▶ Records supplied
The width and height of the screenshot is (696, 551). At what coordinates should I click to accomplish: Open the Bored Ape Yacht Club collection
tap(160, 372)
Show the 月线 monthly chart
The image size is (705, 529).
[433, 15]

▶ What is being asked
Copy every line of the data above exactly.

▶ Finished task
The width and height of the screenshot is (696, 551). At what coordinates should I click to accomplish: Open the Bored Ape Yacht Club collection
tap(160, 372)
Show the 月线 monthly chart
The image size is (705, 529).
[433, 15]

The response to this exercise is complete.